= Sport in Nigeria =

Football is largely considered Nigeria's national sport, and the country has its own professional football league. Basketball is the second sport of Nigeria.

== History ==

=== Colonial era ===
Physical education was made part of colonial Nigeria's educational curriculum in the 19th century. During this time, indigenous sports faded away while structured European activities such as football, which helped to bridge the gap between the British rulers and the local population, grew.

=== Contemporary era ===
Other than football, basketball, handball and volleyball are also prominent in the Nigerian sports sector. Indigenous games such as loofball, dambe and ayo also have significant popularity among youths in Nigeria. Loofball involves two teams of five, a ball, and a net. It is played by tossing the ball over the net to the opposing team's side of the court.

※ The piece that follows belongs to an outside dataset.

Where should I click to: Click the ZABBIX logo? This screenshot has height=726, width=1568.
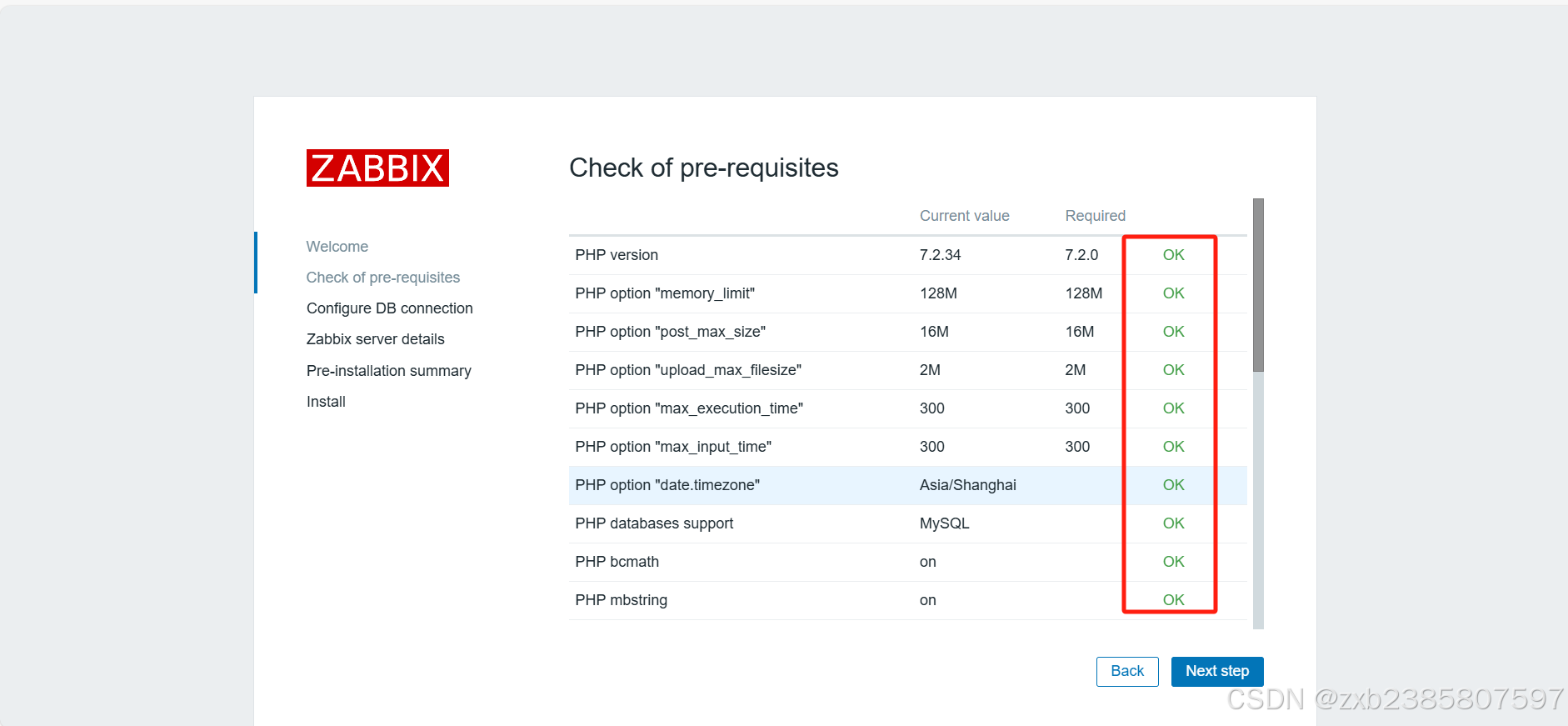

After July 2021, the sport has been administered by the LSDI (Loofball Sports Development Initiative).

== Team sports ==

=== Association football ===
The Nigerian national football team, nicknamed the "Super Eagles", is the national team of Nigeria, run by the Nigeria Football Federation (NFF). According to the FIFA World Rankings, Nigeria ranks 42nd and holds the sixth-highest place among the African nations. The highest position Nigeria ever reached on the ranking was 5th, in April 1994. Supporters of English football clubs like Manchester United, Arsenal, Manchester City, Liverpool and Chelsea often segregate beyond the traditional tribal and even religious divide to share their common cause in Premier League teams.

===Basketball===
Nigeria's national basketball team made the headlines internationally when it became the first African team to beat the United States men's national team. In earlier years, Nigeria qualified for the 2012 Summer Olympics as it beat heavily favoured world elite teams such as Greece and Lithuania. Nigeria has been home to numerous internationally recognised basketball players in the world's top leagues in America, Europe and Asia. These players include Basketball Hall of Famer Hakeem Olajuwon, and later players in the NBA. The Nigerian Premier League has become one of the biggest and most-watched basketball competitions in Africa. The games have aired on Kwese TV and have averaged a viewership of over a million people.

====Attendances====

The average home league attendances in the 2024 NBBF Premier League:

| Team | Average |
|---|---|
| Rivers Hoopers | 649 |
| Lagos Legends | 619 |
| Kano Pillars | 599 |
| Nigeria Customs | 550 |
| Gombe Bulls | 502 |
| Delta Force | 452 |
| Gboko City Chiefs | 402 |
| Kwara Falcons | 398 |
| Police Baton | 349 |
| Hoops and Read | 303 |
| Ebun Comets | 251 |
| Oluyole Warriors | 250 |
| Plateau Peaks | 198 |
| Correctional | 155 |
| Nile University Spartans | 153 |
| Bauchi Nets | 149 |
| Average | 374 |

=== Bobsled ===
Nigeria made history by qualifying the first bobsled team for the Winter Olympics from Africa when their women's two-person team qualified for the bobsled competition at the XXIII Olympic Winter Games.

=== Curling ===
In 2018, the Nigerian Curling Federation was established to introduce a new sport to the country in order to make the game part of the curriculum at the elementary, high school, and university levels. At the 2019 World Mixed Doubles Curling Championship in Norway, Nigeria won their first international match beating France 8–5.

=== Volleyball ===
Nigeria's women's and men's national teams in beach volleyball competed at the 2018–2020 CAVB Beach Volleyball Continental Cup. The country's U21 national teams qualified for the 2019 FIVB Beach Volleyball U21 World Championships.